In particular embodiments, the cover may be designed to have an orifice in a shape as discussed above. The orifice shape may be a different shape other than the circular shape in the traditional cover. The cover with the improved orifice shape may be used in the valve assemblyand in the tank system, replacing the traditional cover. By using the improved orifice design, the cover may provide a number of advantages over the cover with the traditional circular orifice. For example, as a result of the improved orifice shape designs, the ribbon and the float may not need to overcome the pressure difference between the two sides of the ribbon in the sealing state all at once. Instead, the initial opening force that is needed to pull the ribbon off the narrower end of the orifice may be a smaller than the force that is needed to pull the ribbon off the circular orifice. Once the narrower end of the orifice has been opened, the vapor in the tank, which may have a relative higher pressure, may start to pass through the opened portion of the orifice, resulting in a reduction on the pressure difference between the two sides of the ribbon which makes the later unsealing process easier (i.e., requiring less opening force). As a result of such orifice design, the orifice may need a smaller opening force to be opened and may be able to reopen at a relatively higher tank pressure than the circular orifice.

The following embodiments can be claimed as well in any combination thereof as indicated by reference back and also in combination with other features described in this disclosure, in particular by replacing the term “embodiment” by the term “claim” to arrive at a corresponding claim set.

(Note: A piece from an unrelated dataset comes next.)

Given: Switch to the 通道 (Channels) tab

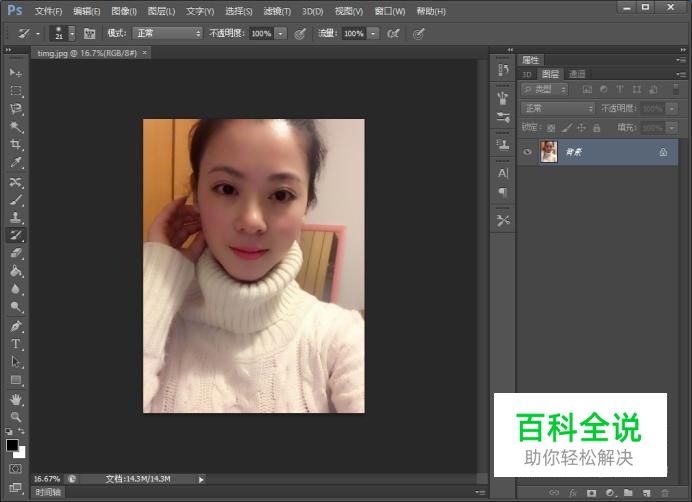Looking at the screenshot, I should (x=577, y=74).
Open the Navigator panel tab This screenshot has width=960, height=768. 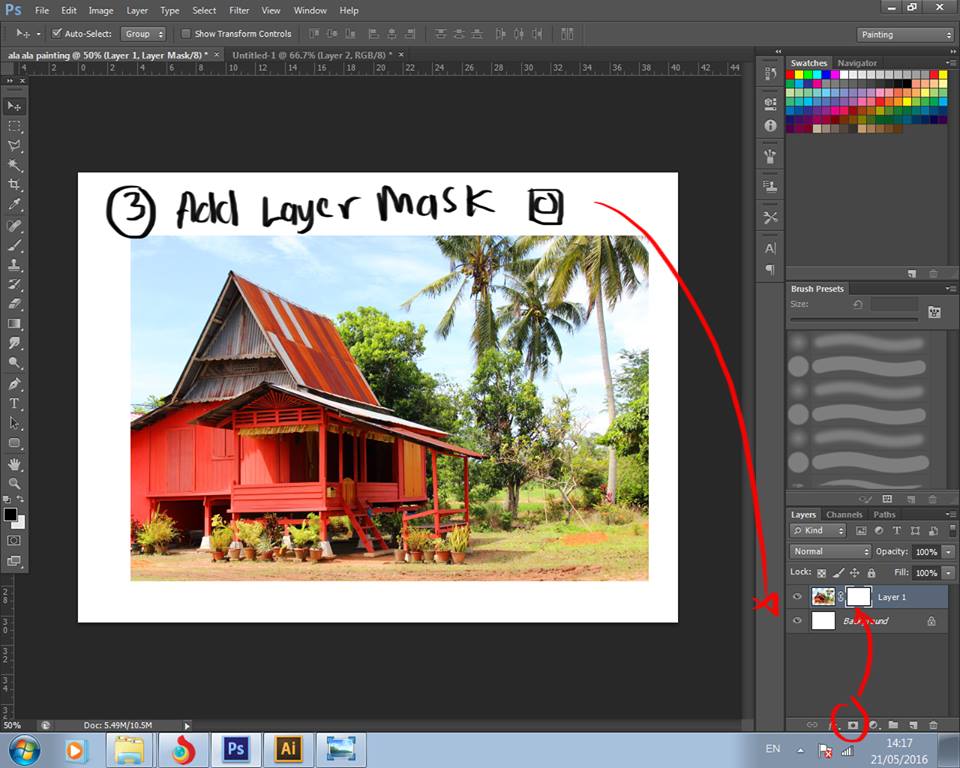coord(857,63)
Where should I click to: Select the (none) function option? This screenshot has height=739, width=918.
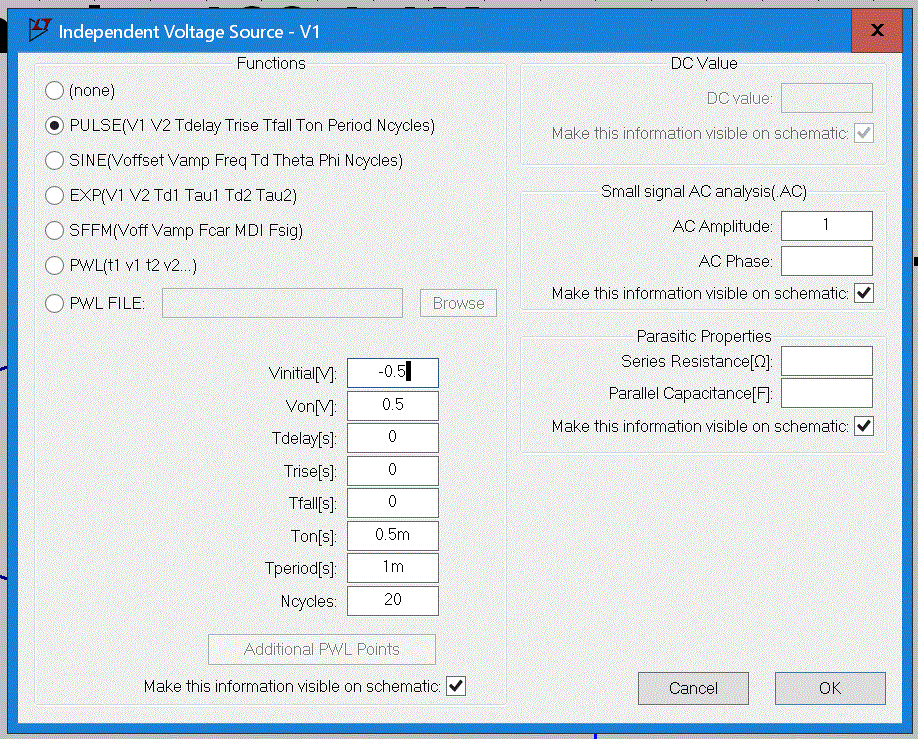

Herein, “or” is inclusive and not exclusive, unless expressly indicated otherwise or indicated otherwise by context. Therefore, herein, “A or B” means “A, B, or both,” unless expressly indicated otherwise or indicated otherwise by context. Moreover, “and” is both joint and several, unless expressly indicated otherwise or indicated otherwise by context. Therefore, herein, “A and B” means “A and B, jointly or severally,” unless expressly indicated otherwise or indicated otherwise by context.

The scope of this disclosure encompasses all changes, substitutions, variations, alterations, and modifications to the example embodiments described or illustrated herein that a person having ordinary skill in the art would comprehend. The scope of this disclosure is not limited to the example embodiments described or illustrated herein. Moreover, although this disclosure describes and illustrates respective embodiments herein as including particular components, elements, feature, functions, operations, or steps, any of these embodiments may include any combination or permutation of any of the components, elements, features, functions, operations, or steps described or illustrated anywhere herein that a person having ordinary skill in the art would comprehend. Furthermore, reference in the appended claims to an apparatus or system or a component of an apparatus or system being adapted to, arranged to, capable of, configured to, enabled to, operable to, or operative to perform a particular function encompasses that apparatus, system, component, whether or not it or that particular function is activated, turned on, or unlocked, as long as that apparatus, system, or component is so adapted, arranged, capable, configured, enabled, operable, or operative. Additionally, although this disclosure describes or illustrates particular embodiments as providing particular advantages, particular embodiments may provide none, some, or all of these advantages.